Kutipan Dokumen »
● ● ● ● ●

Setelah sebelumnya ragu-ragu dalam menuangkan aturan kendaraan berjenis Low Cost Green Car (LCGC) pada Peraturan Menteri (Permen), kini kendaraan berkubikasi 1000 cc itu telah dilegalkan oleh pemerintah untuk digunakan sebagai alat transportasi online.
Fitur keselamatan pada LCGC, disebut-sebut menjadi salah satu faktor alotnya pemerintah dalam memasukan LCGC ke dalam Permen tersebut. Yang mana, tertuang dalam Peraturan Menteri Perhubungan Nomor PM 32 Tahun 2016 Tentang Penyelenggaraan Angkutan Orang Tidak Dalam Trayek.
Ketua Tim Desain Produk Otomotif Institut Teknologi Bandung (ITB), Yannes Martinus Pasaribu berpendapat ada kekeliruan jika pemerintah beralasan faktor keamanan yang belum sesuai saat pertama kali melarang LCGC sebagai kendaraan untuk taksi online.
"Kalau peraturan dulu panik, kalau itu tidak bisa karena LCGC tidak aman untuk penumpang umum. Jadi kalo non umum, boleh dong karena tidak aman," kata Yannes kepada, Selasa (21/2).
Yannes menerangkan, tentu akan berbahaya jika pemerintah, melalui Kementerian Perhubungan (Kemenhub) tidak cepat-cepat merevisi Permen itu. Misalnya, bentrok antar departemen terkait yang mengesahkan LCGC di tanah air.
"Ribut antar departemen dong. Seolah-olah (kementerian) perindustrian tidak becus perihal regulasi dan faktor keamanan, belum perusahaan-perusahaan Jepang lainnya merasa dilecehkan, lalu keilmuan, seperti tidak menghitung, murah jadi tidak usah selamat," ungkapnya.

● ● ● ● ●

Materi yang Disediakan »
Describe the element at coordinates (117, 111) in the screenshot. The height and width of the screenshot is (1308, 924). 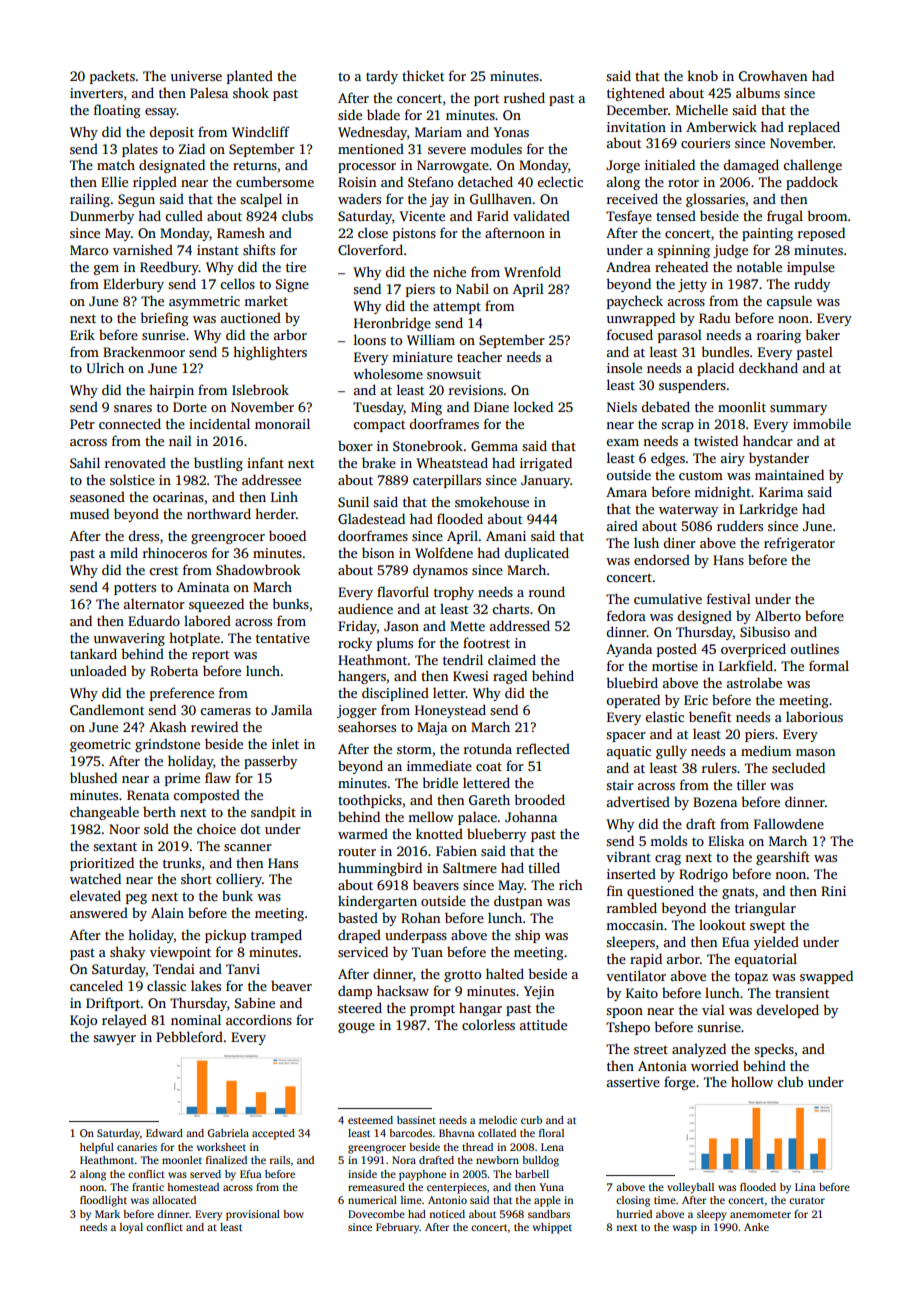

● ● ● ● ●

Tugas Wajib »
1. Dalam artikel tentang LCGC, apa nama lengkap peraturan menteri yang memuat aturan LCGC tersebut?
2. Ringkas artikel tentang LCGC dalam dua kalimat.
3. Tolong lanjutkan artikel tentang LCGC dari bagian terakhirnya.

Jawaban Latihan »
1. Peraturan Menteri Perhubungan Nomor PM 32 Tahun 2016 tentang Penyelenggaraan Angkutan Orang Tidak Dalam Trayek.

2. Setelah sempat ragu, pemerintah kini melegalkan LCGC berkubikasi 1000 cc sebagai alat transportasi online, dan fitur keselamatan disebut-sebut menjadi salah satu faktor alotnya proses memasukkan LCGC ke dalam Permen. Yannes Martinus Pasaribu dari ITB menilai alasan keamanan itu keliru dan menyebut bahwa lambatnya revisi Permen bisa memicu bentrok antardepartemen terkait yang mengesahkan LCGC.

3.
Padahal, menurutnya, dalam sebuah investasi kendaraan di industri otomotif, tentunya Kementerian Perindustrian (Kemenperin) sudah menganggap para produsen telah lolos syarat keselamatan untuk produk kendaraannya.
"Karena persyaratan utama bagi investasi itu safety kendaraan. Tidak boleh turun ke jalan kalau tidak disahin, tidak bisa," kata Yannes.
Merusak Iklim Investasi
Yannes melanjutkan, selain kisruh antar departemen, tentunya jika kebijakan melarang LCGC dipatenkan, juga akan berefek menurunnya performa bisnis otomotif yang bernilai ratusan triliun. Hal itu berdasarkan, sedikitnya ada lima produsen otomotif yang bermain pada pasar LCGC di Indonesia.
"Investasi sudah berapa triliiun. Penjualan bisa rusak, mungkin kalau industri otomotif digabung bisa mencapai lebih dari Rp 100 triliun. Karena pernyataan seorang pejabat," kata dia.
Terlebih sejauh ini Yannes mengatakan belum ada kajian resmi yang dikeluarkan pemerintah menyoal pelarangan sebelumnya.
"Dulu tidak dimasukin karena belum ada masukan oleh para pengemudi untuk usaha online, dengan menggunakan LCGC," kata Direktur Jenderal Perhubungan Darat Kemenhub, Pudji Hartanto.
Saat ini Kemenhub dipastikan sudah merestui penggunaan LCGC sebagai kendaraan operasional untuk taksi online. Pudji membantah jika pemerintah dianggap menjadikan fitur keselamatan LCGC yang dianggap tidak sesuai untuk dijadikan kendaraan taksi online.
Ia berujar, faktor keselamatan pada LCGC tidak perlu diragukan. Menurutnya Kemenperin dan Kemenhub sudah terlebih dulu melakukan beberapa tes kepada LCGC. "Safety tidak ada masalah," ujarnya.
Sekedar informasi, ada beberapa alasan utama di balik pemberlakuan aturan sebelumnya, diantaranya teknologi pengereman LCGC belum menggunakan sistem antilock braking system (ABS), kubikasi kendaraan yang terlalu rendah (1000 cc) dan tidak sesuai jika bermuatan empat penumpang dengan full ac, terlalu ringannya bobot LCGC hingga belum memiliki dual airbags.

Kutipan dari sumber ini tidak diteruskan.